ImportError says fontTools

My bad.

$ pip install fonttools did the trick.

Btw, I installed this using PyPy using pip install fontbakery

You should use tox to automate running tests inside virtual envs. It will also help you catch packaging issues like these. And it will be useful when you get to adding python3 support.

https://pypi.python.org/pypi/fontbakery/0.3.2 does not list fontTools as a dependency.

but looks like Felipe already fixed that https://github.com/googlefonts/fontbakery/commit/1b71650c070b843b02271b29e3ce89b43cd0657e

he just needs to upload a new release

yep! I was expecting Marc to install from master by doing python setup.py install instead of isntalling from pypi (since the 0.3.3 release will only happen a bit later this week)
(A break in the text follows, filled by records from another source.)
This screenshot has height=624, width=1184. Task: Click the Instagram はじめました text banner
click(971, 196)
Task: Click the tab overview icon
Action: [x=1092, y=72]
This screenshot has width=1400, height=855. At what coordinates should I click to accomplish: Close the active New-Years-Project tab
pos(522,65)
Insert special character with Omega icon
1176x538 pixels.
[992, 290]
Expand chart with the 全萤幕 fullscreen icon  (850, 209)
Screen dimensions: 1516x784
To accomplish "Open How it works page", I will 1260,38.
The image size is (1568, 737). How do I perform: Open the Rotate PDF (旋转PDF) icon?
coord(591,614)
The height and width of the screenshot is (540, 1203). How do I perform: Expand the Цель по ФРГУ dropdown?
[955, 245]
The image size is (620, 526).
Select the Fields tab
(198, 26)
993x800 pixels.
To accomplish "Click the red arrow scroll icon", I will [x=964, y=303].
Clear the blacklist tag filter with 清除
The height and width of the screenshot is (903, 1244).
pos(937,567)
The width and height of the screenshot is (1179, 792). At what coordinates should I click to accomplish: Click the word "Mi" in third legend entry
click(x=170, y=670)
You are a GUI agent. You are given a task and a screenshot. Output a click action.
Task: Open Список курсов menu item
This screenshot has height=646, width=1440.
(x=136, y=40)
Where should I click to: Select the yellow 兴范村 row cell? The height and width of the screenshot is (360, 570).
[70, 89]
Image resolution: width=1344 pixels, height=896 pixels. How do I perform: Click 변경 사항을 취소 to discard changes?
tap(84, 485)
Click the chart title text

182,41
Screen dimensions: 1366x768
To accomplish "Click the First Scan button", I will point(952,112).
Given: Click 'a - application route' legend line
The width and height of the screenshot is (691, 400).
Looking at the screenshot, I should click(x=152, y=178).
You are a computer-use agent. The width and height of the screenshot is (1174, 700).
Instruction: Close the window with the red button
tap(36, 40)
I strongly recommend that you always use pip to install, even from a local directory pip install . or pip install -e ..
The python setup.py install command will either use setuptools to install an .egg package (if setuptools is imported in the setup.py), and eggs have been superseded by the wheel package format. Or worse it will use distutils to copy the module to the site-packages, but then the user will not be able to uninstall it cleanly without messing manually with the python site-packages folders. From pip 10.0 (about to be released this or next month) it will no longer be possible to pip uninstall packages that were installed via distutils (i.e. python setup.py install on a setup.py that does not import setuptools).

When you pip install . on a folder that contains a setup.py file, pip injects setuptools before executing the setup.py script; behind the scenes pip will make a wheel and then unzip it to the site-packages; this also creates the .dist-info metadata folder that comes with wheels.

Finally, the python packaging authority (PyPA) are finalizing a PEP (python enhancement proposal) to allow specifying alternative build systems besides setuptools in pyproject.toml file, so that in the future one could use pip (or another similar installer) to build/install from source without a setup.py script.

So, in sum, please stop recommending python setup.py install.

Thanks a lot, Cosimo! This is very insightful.